Rep. Stockman: Still Waiting for NSA Metadata on Lois Lerner's Emails

By Barbara Hollingsworth | July 18, 2014 | 5:55 PM EDT

Rep. Steve Stockman (R-TX)

(CNSNews.com) – Rep. Steve Stockman (R-Tex.) says he’s still waiting for the National Security Agency (NSA) to hand over metadata of emails sent by former Internal Revenue Service (IRS) official Lois Lerner, which he says is an appropriate request by Congress to get to the bottom of the IRS scandal and protect Americans’ First Amendment rights.

On June 13, Stockman sent a letter to NSA Director Michael Rogers requesting that the agency “produce all metadata it has collected on all of Ms. Lerner’s email accounts for the period between January 2009 and April 2011.”

Stockman said he sent the letter just hours after the IRS blamed a “computer glitch” for the allegedly lost emails, which House Republicans subpoenaed in their investigation of whether the IRS inappropriately targeted certain conservative groups for political reasons.

“Your prompt cooperation in this matter will be greatly appreciated and will help establish how IRS and other personnel violated rights protected by the First Amendment,” Stockman said in the letter.

According to a brief filed July 14 by the Obama administration in Klayman v. Obama, the NSA’s information gathering ability “enables analysts to identify, among other things, previously unknown contacts of individuals suspected of being associated with terrorist organizations.” The metadata is used by the spy agency to track the activities of potential terrorists outside the U.S. in order to protect Americans.

But Stockman wants the NSA to use that same ability to protect Americans from possible rogue elements within their own government by determining whether Lerner was in contact with any domestic group or government agency outside the IRS while the division she headed was challenging the tax-exempt status of conservative and Tea Party groups.

“They said they collect all this, and we’re asking for it,” Stockman told CNSNews.com Thursday. “We did not hear back,” he added. “Now I don’t know if they have it or what. That’s kind of a secret what they really do have. It seems to be changing all the time.”

CNSNews.com asked Stockman if getting to the bottom of the IRS scandal was an appropriate use of NSA metadata.

“Well, yeah,” he replied. “I don’t know if you’re aware of this, but Lois Lerner’s friend at the FEC had the same mysterious loss of hard drives and data that she had. Now that’s pretty coincidental, since Lois used to work at the FEC, and her friend had to quit the Federal Elections Commission because there was apparently some impropriety there.
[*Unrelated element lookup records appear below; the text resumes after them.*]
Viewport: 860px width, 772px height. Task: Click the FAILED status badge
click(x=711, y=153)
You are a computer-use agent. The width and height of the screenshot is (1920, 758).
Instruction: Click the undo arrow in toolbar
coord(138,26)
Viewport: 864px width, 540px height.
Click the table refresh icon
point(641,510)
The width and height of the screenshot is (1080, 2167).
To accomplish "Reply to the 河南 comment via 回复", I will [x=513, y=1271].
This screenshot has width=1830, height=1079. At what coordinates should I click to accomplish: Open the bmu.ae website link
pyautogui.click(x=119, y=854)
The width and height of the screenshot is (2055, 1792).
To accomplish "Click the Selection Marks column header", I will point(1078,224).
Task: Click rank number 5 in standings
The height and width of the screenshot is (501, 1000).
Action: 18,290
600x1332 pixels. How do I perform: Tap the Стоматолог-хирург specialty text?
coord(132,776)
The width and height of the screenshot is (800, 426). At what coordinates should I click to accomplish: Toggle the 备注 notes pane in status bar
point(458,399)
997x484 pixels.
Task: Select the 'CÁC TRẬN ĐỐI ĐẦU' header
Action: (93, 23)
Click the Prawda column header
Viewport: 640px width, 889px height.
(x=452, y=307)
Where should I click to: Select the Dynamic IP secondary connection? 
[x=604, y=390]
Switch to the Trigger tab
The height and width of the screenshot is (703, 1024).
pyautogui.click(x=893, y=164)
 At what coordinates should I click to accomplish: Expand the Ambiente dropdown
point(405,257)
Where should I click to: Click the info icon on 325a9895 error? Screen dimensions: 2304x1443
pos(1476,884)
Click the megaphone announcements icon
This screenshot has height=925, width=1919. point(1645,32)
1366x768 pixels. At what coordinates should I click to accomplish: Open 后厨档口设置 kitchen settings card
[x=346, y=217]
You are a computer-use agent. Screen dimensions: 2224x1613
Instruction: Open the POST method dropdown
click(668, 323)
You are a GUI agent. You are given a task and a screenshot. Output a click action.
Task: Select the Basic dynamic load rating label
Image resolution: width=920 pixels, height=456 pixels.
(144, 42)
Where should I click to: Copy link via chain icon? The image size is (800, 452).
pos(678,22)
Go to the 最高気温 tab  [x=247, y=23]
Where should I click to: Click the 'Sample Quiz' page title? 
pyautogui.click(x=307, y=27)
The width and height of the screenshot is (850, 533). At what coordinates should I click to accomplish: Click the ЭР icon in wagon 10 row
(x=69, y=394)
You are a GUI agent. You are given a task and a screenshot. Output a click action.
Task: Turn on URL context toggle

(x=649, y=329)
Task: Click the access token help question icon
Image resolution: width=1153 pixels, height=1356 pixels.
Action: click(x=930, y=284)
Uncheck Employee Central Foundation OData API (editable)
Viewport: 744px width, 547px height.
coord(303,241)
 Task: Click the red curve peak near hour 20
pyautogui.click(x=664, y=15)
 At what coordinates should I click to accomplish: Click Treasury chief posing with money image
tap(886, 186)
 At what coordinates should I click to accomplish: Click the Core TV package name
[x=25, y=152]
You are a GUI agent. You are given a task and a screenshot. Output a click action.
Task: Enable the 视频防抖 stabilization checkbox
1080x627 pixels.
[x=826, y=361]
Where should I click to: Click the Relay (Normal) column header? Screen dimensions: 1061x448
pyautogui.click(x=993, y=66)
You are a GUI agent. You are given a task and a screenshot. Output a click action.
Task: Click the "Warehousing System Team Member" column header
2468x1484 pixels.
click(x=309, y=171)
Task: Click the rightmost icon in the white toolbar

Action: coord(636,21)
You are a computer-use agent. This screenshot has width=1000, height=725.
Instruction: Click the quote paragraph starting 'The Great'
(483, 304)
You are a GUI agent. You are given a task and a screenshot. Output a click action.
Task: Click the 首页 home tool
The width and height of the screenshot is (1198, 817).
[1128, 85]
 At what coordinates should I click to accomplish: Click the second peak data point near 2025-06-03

“And if you constantly see that all the people around her, their data’s missing, what my guess is that they’re looking at the emails and deciding that it’s better to destroy the data than reveal those emails.”

Stockman also filed a motion on July 10 to bypass the House Republican leadership and force a vote on whether to order the sergeant-at-arms to arrest Lerner for contempt of Congress.

“It bypasses the leadership if it’s voted on as a privileged motion,” Stockman told CNSNews.com, adding that his staff lawyers are currently conferring with the House parliamentarian on the proper way to proceed since the procedure dates back to 1812 and the last time it was invoked was during the 1930’s.

“My contention is that if you go before a court of law and are found in contempt, the judge usually exercises some kind of solution to that, and it’s usually a threat of incarceration. Now if we pass it, it doesn’t mean she’s going to jail. If she talks and cooperates, as she has done with the Justice Department, then she doesn’t go to jail,” Stockman told CNSNews.com.

“So more or less, it’s just saying hey, go arrest her if she doesn’t talk like in a court of law, except it’s just done in a different branch.”

It’s important that Congress insist that Lerner answer questions to protect its institutional prerogatives, Stockman said.

IRS official Lois Lerner is sworn in on May 22, 2013 before the House Oversight Committee hearing. (AP Photo)

“There is a great deal of frustration on what does contempt of Congress mean? Does it have any kind of meaning?

"I might point out the President exercises his executive prerogative with a lot more frequency. And what I’m arguing is that at some point you have to mean what you say,” Stockman added.

“And that if you say ‘you’re in contempt of Congress,’ then you need to be [held] accountable for those actions.”